§ **The data**:
*****
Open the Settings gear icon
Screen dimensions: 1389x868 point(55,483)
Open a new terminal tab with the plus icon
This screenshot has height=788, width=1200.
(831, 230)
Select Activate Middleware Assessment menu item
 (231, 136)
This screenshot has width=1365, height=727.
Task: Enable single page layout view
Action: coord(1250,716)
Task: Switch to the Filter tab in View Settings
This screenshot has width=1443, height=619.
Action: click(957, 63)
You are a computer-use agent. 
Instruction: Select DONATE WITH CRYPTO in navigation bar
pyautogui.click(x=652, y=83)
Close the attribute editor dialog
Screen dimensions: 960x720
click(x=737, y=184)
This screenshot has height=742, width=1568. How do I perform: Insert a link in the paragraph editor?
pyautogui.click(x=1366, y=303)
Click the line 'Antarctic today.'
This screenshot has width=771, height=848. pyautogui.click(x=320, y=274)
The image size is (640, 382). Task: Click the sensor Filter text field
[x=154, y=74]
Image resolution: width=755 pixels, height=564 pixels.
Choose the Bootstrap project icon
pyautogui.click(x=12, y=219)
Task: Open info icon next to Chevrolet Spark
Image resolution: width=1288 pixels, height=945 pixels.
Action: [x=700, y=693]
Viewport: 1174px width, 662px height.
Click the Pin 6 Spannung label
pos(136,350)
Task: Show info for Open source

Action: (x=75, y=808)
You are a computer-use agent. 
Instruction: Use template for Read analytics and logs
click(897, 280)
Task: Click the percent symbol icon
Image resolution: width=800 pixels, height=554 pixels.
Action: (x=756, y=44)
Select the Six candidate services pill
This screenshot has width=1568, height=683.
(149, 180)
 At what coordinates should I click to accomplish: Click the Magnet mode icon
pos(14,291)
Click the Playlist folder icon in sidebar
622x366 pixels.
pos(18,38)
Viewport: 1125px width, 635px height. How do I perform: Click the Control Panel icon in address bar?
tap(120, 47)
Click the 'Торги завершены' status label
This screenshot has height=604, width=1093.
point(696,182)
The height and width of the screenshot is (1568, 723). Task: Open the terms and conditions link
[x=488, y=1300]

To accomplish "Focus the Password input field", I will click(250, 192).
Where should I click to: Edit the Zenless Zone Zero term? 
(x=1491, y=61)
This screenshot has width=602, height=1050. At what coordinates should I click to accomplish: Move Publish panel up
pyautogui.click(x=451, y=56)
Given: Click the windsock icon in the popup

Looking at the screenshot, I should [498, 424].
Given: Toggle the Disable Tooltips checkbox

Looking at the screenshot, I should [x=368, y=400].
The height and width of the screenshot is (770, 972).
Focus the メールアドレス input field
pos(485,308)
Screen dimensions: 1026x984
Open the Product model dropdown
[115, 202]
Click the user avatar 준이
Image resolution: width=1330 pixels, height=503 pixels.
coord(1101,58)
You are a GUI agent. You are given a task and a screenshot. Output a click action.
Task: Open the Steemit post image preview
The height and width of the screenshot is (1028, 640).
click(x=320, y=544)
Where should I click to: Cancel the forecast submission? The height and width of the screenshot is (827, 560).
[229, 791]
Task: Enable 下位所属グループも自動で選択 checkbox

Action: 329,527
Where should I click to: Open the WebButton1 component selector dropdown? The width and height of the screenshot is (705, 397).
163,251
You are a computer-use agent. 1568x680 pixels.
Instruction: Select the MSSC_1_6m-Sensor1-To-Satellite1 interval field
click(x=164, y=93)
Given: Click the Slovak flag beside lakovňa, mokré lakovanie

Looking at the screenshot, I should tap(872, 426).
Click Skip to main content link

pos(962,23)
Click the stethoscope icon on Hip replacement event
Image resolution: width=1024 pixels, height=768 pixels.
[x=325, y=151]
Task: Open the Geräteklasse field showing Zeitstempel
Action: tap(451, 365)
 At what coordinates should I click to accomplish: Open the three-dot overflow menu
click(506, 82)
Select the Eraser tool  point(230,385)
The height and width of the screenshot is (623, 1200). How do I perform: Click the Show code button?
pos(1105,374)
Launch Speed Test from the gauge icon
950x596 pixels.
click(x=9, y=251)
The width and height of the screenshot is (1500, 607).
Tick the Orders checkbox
*****
§ **What you are asked to do**: The required output is all of the material, word for word.

§ **Your response**:
Open the Settings gear icon
Screen dimensions: 1389x868 point(55,483)
Open a new terminal tab with the plus icon
This screenshot has height=788, width=1200.
(831, 230)
Select Activate Middleware Assessment menu item
 (231, 136)
This screenshot has width=1365, height=727.
Task: Enable single page layout view
Action: coord(1250,716)
Task: Switch to the Filter tab in View Settings
This screenshot has width=1443, height=619.
Action: click(957, 63)
You are a computer-use agent. 
Instruction: Select DONATE WITH CRYPTO in navigation bar
pyautogui.click(x=652, y=83)
Close the attribute editor dialog
Screen dimensions: 960x720
click(x=737, y=184)
This screenshot has height=742, width=1568. How do I perform: Insert a link in the paragraph editor?
pyautogui.click(x=1366, y=303)
Click the line 'Antarctic today.'
This screenshot has width=771, height=848. pyautogui.click(x=320, y=274)
The image size is (640, 382). Task: Click the sensor Filter text field
[x=154, y=74]
Image resolution: width=755 pixels, height=564 pixels.
Choose the Bootstrap project icon
pyautogui.click(x=12, y=219)
Task: Open info icon next to Chevrolet Spark
Image resolution: width=1288 pixels, height=945 pixels.
Action: [x=700, y=693]
Viewport: 1174px width, 662px height.
Click the Pin 6 Spannung label
pos(136,350)
Task: Show info for Open source

Action: (x=75, y=808)
You are a computer-use agent. 
Instruction: Use template for Read analytics and logs
click(897, 280)
Task: Click the percent symbol icon
Image resolution: width=800 pixels, height=554 pixels.
Action: (x=756, y=44)
Select the Six candidate services pill
This screenshot has width=1568, height=683.
(149, 180)
 At what coordinates should I click to accomplish: Click the Magnet mode icon
pos(14,291)
Click the Playlist folder icon in sidebar
622x366 pixels.
pos(18,38)
Viewport: 1125px width, 635px height. How do I perform: Click the Control Panel icon in address bar?
tap(120, 47)
Click the 'Торги завершены' status label
This screenshot has height=604, width=1093.
point(696,182)
The height and width of the screenshot is (1568, 723). Task: Open the terms and conditions link
[x=488, y=1300]

To accomplish "Focus the Password input field", I will click(250, 192).
Where should I click to: Edit the Zenless Zone Zero term? 
(x=1491, y=61)
This screenshot has width=602, height=1050. At what coordinates should I click to accomplish: Move Publish panel up
pyautogui.click(x=451, y=56)
Given: Click the windsock icon in the popup

Looking at the screenshot, I should [498, 424].
Given: Toggle the Disable Tooltips checkbox

Looking at the screenshot, I should [x=368, y=400].
The height and width of the screenshot is (770, 972).
Focus the メールアドレス input field
pos(485,308)
Screen dimensions: 1026x984
Open the Product model dropdown
[115, 202]
Click the user avatar 준이
Image resolution: width=1330 pixels, height=503 pixels.
coord(1101,58)
You are a GUI agent. You are given a task and a screenshot. Output a click action.
Task: Open the Steemit post image preview
The height and width of the screenshot is (1028, 640).
click(x=320, y=544)
Where should I click to: Cancel the forecast submission? The height and width of the screenshot is (827, 560).
[229, 791]
Task: Enable 下位所属グループも自動で選択 checkbox

Action: 329,527
Where should I click to: Open the WebButton1 component selector dropdown? The width and height of the screenshot is (705, 397).
163,251
You are a computer-use agent. 1568x680 pixels.
Instruction: Select the MSSC_1_6m-Sensor1-To-Satellite1 interval field
click(x=164, y=93)
Given: Click the Slovak flag beside lakovňa, mokré lakovanie

Looking at the screenshot, I should tap(872, 426).
Click Skip to main content link

pos(962,23)
Click the stethoscope icon on Hip replacement event
Image resolution: width=1024 pixels, height=768 pixels.
[x=325, y=151]
Task: Open the Geräteklasse field showing Zeitstempel
Action: tap(451, 365)
 At what coordinates should I click to accomplish: Open the three-dot overflow menu
click(506, 82)
Select the Eraser tool  point(230,385)
The height and width of the screenshot is (623, 1200). How do I perform: Click the Show code button?
pos(1105,374)
Launch Speed Test from the gauge icon
950x596 pixels.
click(x=9, y=251)
The width and height of the screenshot is (1500, 607).
Tick the Orders checkbox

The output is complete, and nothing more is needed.